ホントは頭より身体を使って気分転換したいところだけれども。

こまめにやっとかねェと、溜まって困るのは目に見えている。

だが、何で長官の文まで手伝わないといけないのか…。

「…機嫌悪ぃな…」

「他人の仕事手伝うのに機嫌のいい馬鹿がドコにいます?」

「……ま、そりゃそうだ」

…分かってんなら言わなきゃいいのに。

俺はさらに気分が急降下していく。

「ジャブラ」

「あァ!?」

今度は一体何なんだよ!!

「オマエ…給仕の女と付き合ってんのか?」

「は???」

唐突に何の話だ?

「ギャサリンとか言ったか?」

「なななな、何で長官がギャシーのこと知ってんだよ!!」

「…フクロウに聞いた」

………あんの野郎…絶対シメる!!

「で、どうなんだ?」

「どうって…」

「俺より…好きか?」

「は?」

何でソコに長官が出てくるんだ??

だけど、長官の目は本気そのもので…。

それは、あの衝撃的な再会の日の表情に似ている。

「そりゃ…ギャシーのことは憧れだからよぉ…」

「………」

「大体、男の長官と比べるのおかしいでしょうが…」

 

だん…っ!

急に後頭部に衝撃が走り、俺は長官に脚払いをかけられたのだと気付く。

その時には、長官が自分の身体の上に馬乗りになっていた。

 

「ふざけるなよ…」

「何がですか」

「俺はっ……俺にはっ!!あの時の『約束』が全てだったんだ!!!」

「………あんなもの…本気にしたんですか?」

「今でも本気だ」

「男の俺に…正気じゃねェよ…」

「…そうやって…逃げる気だったのか」

「…………もちろん」

「逃がさねぇ」

するりと首の長官の両手が絡みつく。

非力なくせに、俺を殺そうとか思ってんのか?

「……出来るんで?アンタに…」

人を殺したこともないくせに。

「………」

「………」

無言のまま見つめあうだけの時間が流れる。

 

「止めた」

 

沈黙を破ったのは、長官のその一言。

ホラ、やっぱり。
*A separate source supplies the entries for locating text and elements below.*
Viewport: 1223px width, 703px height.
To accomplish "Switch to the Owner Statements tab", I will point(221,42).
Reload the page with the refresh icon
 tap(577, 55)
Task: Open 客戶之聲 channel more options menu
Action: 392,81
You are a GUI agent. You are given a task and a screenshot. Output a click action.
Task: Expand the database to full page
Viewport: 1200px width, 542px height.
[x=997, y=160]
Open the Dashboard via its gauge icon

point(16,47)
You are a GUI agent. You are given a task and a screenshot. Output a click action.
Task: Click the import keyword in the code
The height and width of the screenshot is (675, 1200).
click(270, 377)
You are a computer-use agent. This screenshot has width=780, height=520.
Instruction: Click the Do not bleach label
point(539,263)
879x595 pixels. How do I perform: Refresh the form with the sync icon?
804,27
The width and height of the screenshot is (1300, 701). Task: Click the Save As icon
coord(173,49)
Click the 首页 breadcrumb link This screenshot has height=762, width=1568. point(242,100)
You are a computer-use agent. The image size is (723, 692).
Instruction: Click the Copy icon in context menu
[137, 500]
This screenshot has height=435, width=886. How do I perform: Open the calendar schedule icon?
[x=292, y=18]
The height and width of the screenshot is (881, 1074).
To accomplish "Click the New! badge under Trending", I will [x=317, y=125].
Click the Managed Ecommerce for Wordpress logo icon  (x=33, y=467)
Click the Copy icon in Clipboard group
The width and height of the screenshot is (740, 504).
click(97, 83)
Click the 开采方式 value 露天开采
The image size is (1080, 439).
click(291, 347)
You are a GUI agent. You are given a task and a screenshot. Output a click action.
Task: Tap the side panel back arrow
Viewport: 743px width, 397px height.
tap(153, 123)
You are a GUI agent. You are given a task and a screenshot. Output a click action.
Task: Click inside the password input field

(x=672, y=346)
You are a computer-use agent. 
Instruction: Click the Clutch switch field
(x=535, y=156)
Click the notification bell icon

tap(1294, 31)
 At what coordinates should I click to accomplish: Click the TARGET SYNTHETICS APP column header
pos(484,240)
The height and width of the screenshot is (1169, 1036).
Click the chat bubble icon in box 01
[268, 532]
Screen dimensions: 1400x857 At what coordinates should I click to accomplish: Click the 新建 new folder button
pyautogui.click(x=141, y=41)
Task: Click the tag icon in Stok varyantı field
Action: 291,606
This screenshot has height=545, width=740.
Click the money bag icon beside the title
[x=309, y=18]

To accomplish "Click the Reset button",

殺しなんて出来るはずがない。

 

「もっと効果的なことの方がいいからな」

「は?」

「今日から…オマエは俺のモンだ」

「………アンタ、人の話聞いて…」

「あぁ、そうやった拒絶してもいい。ギャシーが大事じゃねぇならな」

「なっ!!!」

「あの女の首は、オマエの返事一つだ」

「〜〜っ!」

「ここをクビにしてもいいし、なんなら衛兵どもにくれてやってもいいな」

「……………最低ですね」

俺は、長官を睨んだまま言い分を呑んだ。

「純真な俺を騙したテメェに言う権利はないだろう?」

満足そうに俺の頬を撫で、笑う長官。

 

 

「逃がさねぇよ…ジャブラ」

 

その台詞は、俺にとっての檻そのもの。

そう、今日のこの瞬間から…俺は長官の所有物だ。

 

 

もう、どこにも、逃げ場はない。

 

To be continued

 


はい、久々の子供ダーリンです。
道力9のヘタレ白パンダの分際で、狼を恐喝してますね〜★さっすが長官!!
※この時の長官はまだギャシーのことは名前しか知りません。

 

カク「おお!今日の長官は強気じゃの〜」(珍しい)

カリファ「あらホント、明日、雨?」(お洗濯できないじゃないの)

ルッチ「さっそくジャブラを所有物扱いとは…」(悔しいのでハンカチ噛み噛み)

ジャブラ「俺はモノじゃねェ!!」(机をダンダン叩いて異議ありぃっ!)

スパンダム「もう、ジャブラは俺のだかんな!!」(ぎゅうっとジャブラ抱きしめ)

ジャブラ「ちょ…っ!ドコ抱きついてんですか!!」(真っ赤になって焦り)

 

カク「本当に…羨ましいのぉ」(ニコリと殺意撒き散らし)

ルッチ「アレ…消してもいいか?」(けっこう本気)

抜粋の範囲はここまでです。